準備を始めて 7日後には、九州派遣軍の首脳・大野東人らあてに、念押しのような「勅」↓を送っています。そしてその3日後に出発するのです。
『朕意(おも)ふ所有るに縁りて、今月の末暫く関東に往かむ。其の時に非(あら)ずと雖も、事已(や)むこと能(あた)はず。将軍之を知るとも、驚き怪しむ須(べ)からず。
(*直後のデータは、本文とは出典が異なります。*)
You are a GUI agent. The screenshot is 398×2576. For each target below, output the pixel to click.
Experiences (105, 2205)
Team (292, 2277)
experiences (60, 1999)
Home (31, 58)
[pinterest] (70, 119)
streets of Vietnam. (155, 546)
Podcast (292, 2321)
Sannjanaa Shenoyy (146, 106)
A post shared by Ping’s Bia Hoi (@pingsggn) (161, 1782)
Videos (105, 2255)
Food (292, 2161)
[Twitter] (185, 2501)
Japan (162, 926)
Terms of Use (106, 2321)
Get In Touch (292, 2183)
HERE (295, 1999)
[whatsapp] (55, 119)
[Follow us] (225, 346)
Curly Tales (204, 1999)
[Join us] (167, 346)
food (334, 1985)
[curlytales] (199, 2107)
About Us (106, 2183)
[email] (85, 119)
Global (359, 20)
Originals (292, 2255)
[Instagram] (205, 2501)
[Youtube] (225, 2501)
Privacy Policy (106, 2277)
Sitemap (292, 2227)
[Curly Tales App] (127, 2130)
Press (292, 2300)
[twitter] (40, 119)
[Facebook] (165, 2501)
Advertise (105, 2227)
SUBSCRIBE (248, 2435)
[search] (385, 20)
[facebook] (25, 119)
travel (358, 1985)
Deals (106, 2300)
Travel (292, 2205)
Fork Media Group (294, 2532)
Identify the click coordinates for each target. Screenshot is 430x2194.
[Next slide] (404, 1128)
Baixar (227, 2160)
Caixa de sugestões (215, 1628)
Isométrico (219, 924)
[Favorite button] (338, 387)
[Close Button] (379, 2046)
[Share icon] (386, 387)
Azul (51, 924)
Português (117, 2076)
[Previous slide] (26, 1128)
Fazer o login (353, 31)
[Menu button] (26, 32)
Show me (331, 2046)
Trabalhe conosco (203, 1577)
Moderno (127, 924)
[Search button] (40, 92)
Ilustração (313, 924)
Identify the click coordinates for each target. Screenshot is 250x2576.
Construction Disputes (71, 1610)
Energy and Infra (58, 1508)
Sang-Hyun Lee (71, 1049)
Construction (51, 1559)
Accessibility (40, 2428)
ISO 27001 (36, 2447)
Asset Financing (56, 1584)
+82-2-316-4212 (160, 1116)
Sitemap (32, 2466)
〔朕は考えるところがあって、今月の末より関の東に赴こうと思う。今そんなことをしている時ではないのだが、この思いをとどめることは朕にもできないのだ。将軍たちよ、これを聞いても驚き怪しまなくてよい。〕』
『続日本紀』天平12年10月26日条, in:遠山美都男『彷徨の王権 聖武天皇』,1999,角川選書,p.134.〔一部改〕
「関東」は「せきのひがし」と読んで、「不破の関」「鈴鹿の関」の東、つまり三重県・岐阜県以東のこと。
【94】 「異常行動」をどう説明するか?
「広嗣の乱」中に都を離れて東国に御幸するという・聖武の異常な行動については、さまざまな臆説があります。とりわけ、↑上の「勅」に言う「朕意(おも)う所」とは何なのか? 「事(こと)已(や)むこと能(あた)わず」――已(や)むにやまれぬ事情とは、いったい何なのか? ‥‥これらをどう解釈するかが、一見不可解な「行軍」の動機を解明する上で、ポイントとなります。
しかし、ここで、さまざまな臆説をすべて挙げて検討することは煩瑣すぎ、また不必要でもあります。重要と思われる・つぎの2見解だけを取りあげたいと思います:
《A説》 「広嗣の乱」の反乱軍が平城京に迫ることを予想して、「関の東」に難を避けるためであった。
《B説》 「壬申の乱」における大海人皇子の行軍を再現して、自らの血統の正統性を誇示するためであった(遠山美都男氏)。
《A説》は、じつは、ある資料館でボランティア説明員の方から教示された見解で(私は真正面から反論しましたがw)、一般に広く信じられている説だと思います。しかし、反乱軍が関門海峡を越えて近畿に向かって来る、などという情報は、まったくもたらされてはいないのです。にもかかわらず天皇が都を捨てて逃げ出したとすれば、あまりの過剰保身と怯懦を見せつけて、官僚・人民の信頼を失うことにならないでしょうか? もしも仮に、反乱軍来襲の兆候があったとした場合に、天皇と政権が、まずなすべきことは、山陽道の防備をかためることでしょう。しかし、そういう方向では全く手を打っていません。なぜなら、広嗣の軍が東に攻めて来るなどということは、聖武天皇も、橘諸兄ら政権首脳も、まったく脳裏に無かったからです。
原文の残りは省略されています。